Dewi Lestari
Dee, yang bernama lengkap Dewi Lestari, dilahirkan di Bandung, 20 Januari 1976. Ia anak ke- 4 dari 5 bersaudara dari pasangan Yohan Simangunsong dan Turlan br Siagian (alm). Ayahnya adalah seorang anggota TNI yang belajar piano secara otodidak sedangkan saudara-saudaranya pemain biola, guru piano, yang professional. Ia juga bersuamikan seorang artis, Marcell Siahaan. S-1 Ilmu Politik dari Hubungan Internasional Universitas Parahyangan, Bandung.
Ia lebih dulu dikenal sebagai pencipta lagu dan penyanyi dari trio vokal “Rida, Sita, Dewi”. Sebelum ia bergabung dengan RSD, ia pernah menjadi backing vokal untuk Iwa K, Java Jive dan Chrisye. Sekitar bulan Mei 1994, ia bersama Rida Farida dan Indah Sita Nur Santi bergabung membentuk trio RSD atas prakarsa Ajie Soetama dan Adi Adrian. Mereka kemudian meluncurkan album perdana, Antara Kita (1995) yang kemudian dilanjutkan dengan album Bertiga (1997). Ia tercacat sebagai dewan redaksi CIMM (Circle of Information for Mass Media), dan kontributor majalah Trolley.

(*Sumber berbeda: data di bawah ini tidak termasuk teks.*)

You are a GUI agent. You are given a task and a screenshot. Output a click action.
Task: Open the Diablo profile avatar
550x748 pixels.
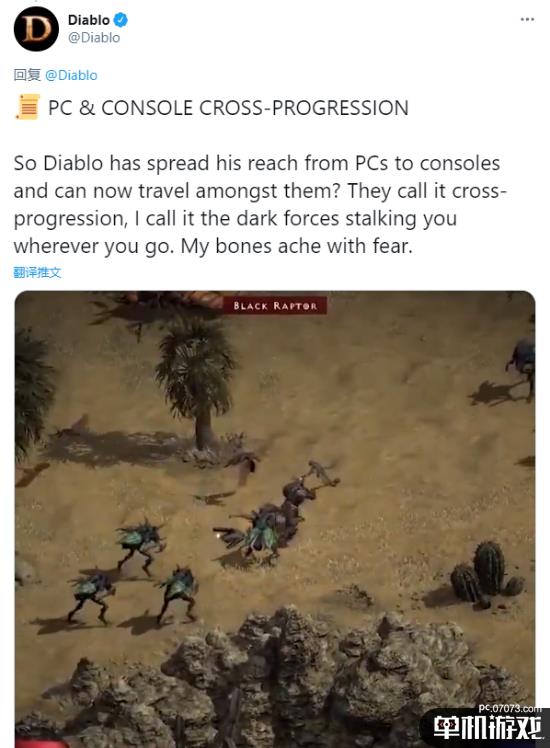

Supernova adalah novelnya pertama yang direncanakan sebagai suatu novel serial dengan spirit penelusuran terhadap spiritualitas dan sains. Novel ini mampu mencapai 12.000 eksemplar dalam tempo 35 hari dan terjual sampai kurang lebih 75.000 eksemplar. Dalam memasarkan “Supernova Satu” ini, Dee merogoh kocek dan tabungannya sendiri lalu membentuk penerbit bernama Truedee Books. Alasan ia memilih merangkap menjadi penerbit selain menjadi penulis karena ia tidak ingin naskahnya diedit oleh penerbit apalagi ia sempat beberapa kali ditolak oleh beberapa percetakan. KARYA: Maret 2002, Dee meluncurkan “Supernova Satu” edisi Inggris untuk menembus pasar internasional dengan menggaet Harry Aveling (60), ahlinya dalam urusan menerjemahkan karya sastra Indonesia ke bahasa Inggris.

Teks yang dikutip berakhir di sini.